The New York Post’s Salena Zito writes Trump’s Voters Were ‘Hidden’ in Plain Sight

Voters keep sending Washington a message, and Washington — and the reporters who cover it — keep missing the signal. On Wednesday, pundits kept trying to calculate why progressivism was rejected, and they kept looking past what was right in front of them.

Voters are rejecting big government, big banks, big corporations and big technology. They said no to establishment Republican primary candidates and Wall Street, and they hid from the political statheads trying to track their mood.

Sorry, but when it comes to populism, there’s no app for that.

Politico media reporters Joe Pompeo, Peter Sterne, Hadas Gold, Alex Weprin co-write What went wrong? Eleven takes from media veterans

We live in the age of inequality. One of the outcomes of inequality is that we wall ourselves off and resent each other. We journalists lately have too often been holed up in elite areas of New York, Washington, Palo Alto, Miami, or LA. We didn’t realize that just a few miles away from us in places like Staten Island and Homestead, the people were there were hopeless and also hopeless about us. If we are to regain their trust we must move ourselves closer to the people. Remember who we are really supposed to serve (them), and hope to rebuild that relationship. It is on us. – Univision chief news, digital and entertainment officer Isaac Lee.

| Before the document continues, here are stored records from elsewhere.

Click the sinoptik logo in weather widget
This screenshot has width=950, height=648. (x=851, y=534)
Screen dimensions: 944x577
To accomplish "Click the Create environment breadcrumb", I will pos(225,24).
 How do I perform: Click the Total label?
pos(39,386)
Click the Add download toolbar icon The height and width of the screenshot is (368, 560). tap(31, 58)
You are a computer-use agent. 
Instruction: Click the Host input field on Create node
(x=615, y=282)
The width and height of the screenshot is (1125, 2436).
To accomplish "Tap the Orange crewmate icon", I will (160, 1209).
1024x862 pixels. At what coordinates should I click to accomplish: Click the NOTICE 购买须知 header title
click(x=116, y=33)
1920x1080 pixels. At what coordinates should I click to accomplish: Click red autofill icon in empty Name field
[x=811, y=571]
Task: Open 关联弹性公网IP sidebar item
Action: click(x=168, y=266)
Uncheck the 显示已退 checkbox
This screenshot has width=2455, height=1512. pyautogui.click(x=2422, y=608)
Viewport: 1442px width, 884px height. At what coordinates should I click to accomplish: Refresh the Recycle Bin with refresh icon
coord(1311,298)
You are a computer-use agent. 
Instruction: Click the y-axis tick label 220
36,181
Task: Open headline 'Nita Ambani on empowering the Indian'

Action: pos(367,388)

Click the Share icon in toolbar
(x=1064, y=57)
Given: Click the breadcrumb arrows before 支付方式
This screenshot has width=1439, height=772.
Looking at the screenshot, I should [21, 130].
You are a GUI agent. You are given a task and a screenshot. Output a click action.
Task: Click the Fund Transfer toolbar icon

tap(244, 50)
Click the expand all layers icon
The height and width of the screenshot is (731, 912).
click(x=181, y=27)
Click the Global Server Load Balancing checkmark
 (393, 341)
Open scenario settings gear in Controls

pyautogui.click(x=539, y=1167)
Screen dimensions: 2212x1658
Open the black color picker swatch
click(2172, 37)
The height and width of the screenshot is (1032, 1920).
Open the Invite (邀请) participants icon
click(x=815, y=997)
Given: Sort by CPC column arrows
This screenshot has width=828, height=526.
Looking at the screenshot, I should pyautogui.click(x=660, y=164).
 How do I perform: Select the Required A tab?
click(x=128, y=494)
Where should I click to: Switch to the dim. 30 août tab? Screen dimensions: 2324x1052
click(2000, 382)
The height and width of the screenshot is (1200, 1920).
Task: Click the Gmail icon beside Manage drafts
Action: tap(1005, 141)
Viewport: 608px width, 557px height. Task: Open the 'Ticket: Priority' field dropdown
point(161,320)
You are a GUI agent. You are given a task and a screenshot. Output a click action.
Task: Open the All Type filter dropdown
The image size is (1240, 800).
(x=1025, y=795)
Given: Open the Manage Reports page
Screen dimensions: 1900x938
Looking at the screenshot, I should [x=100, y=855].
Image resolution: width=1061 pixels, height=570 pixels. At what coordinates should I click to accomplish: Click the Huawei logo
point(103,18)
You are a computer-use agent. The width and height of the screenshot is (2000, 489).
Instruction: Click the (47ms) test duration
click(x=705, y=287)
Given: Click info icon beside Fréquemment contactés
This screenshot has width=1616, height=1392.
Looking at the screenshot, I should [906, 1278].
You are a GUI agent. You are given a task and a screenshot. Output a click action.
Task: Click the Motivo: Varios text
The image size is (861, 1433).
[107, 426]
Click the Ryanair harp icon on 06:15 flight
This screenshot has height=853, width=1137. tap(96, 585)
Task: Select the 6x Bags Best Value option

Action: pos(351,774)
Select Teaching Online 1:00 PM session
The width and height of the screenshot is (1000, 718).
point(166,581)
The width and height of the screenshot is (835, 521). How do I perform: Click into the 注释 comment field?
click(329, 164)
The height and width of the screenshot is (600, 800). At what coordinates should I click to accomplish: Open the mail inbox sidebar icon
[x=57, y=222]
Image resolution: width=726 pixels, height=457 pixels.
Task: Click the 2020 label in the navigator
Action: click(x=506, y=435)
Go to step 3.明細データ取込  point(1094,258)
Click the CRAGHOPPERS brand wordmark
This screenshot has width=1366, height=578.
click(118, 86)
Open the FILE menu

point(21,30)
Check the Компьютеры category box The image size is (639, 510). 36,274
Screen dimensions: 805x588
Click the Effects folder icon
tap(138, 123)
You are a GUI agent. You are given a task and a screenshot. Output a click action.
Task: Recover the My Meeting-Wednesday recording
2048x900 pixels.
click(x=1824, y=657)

The Wall Street Journal’s Steven Perlberg writes about the potential advertising fallout for CMO Today: The Media World Reflects on Polling Misfire

The ad world is bracing for what new regulations Mr. Trump’s administration might place on the industry over issues including data privacy and ad taxes. The current Democratic administration has made data-privacy protections more of a focal point, and Republican administrations tend to be more hands-off there. But since the result was such a surprise, the industry wonders who Mr. Trump will appoint at the industry’s regulatory bodies, including the Federal Communications Commission and Federal Trade Commission.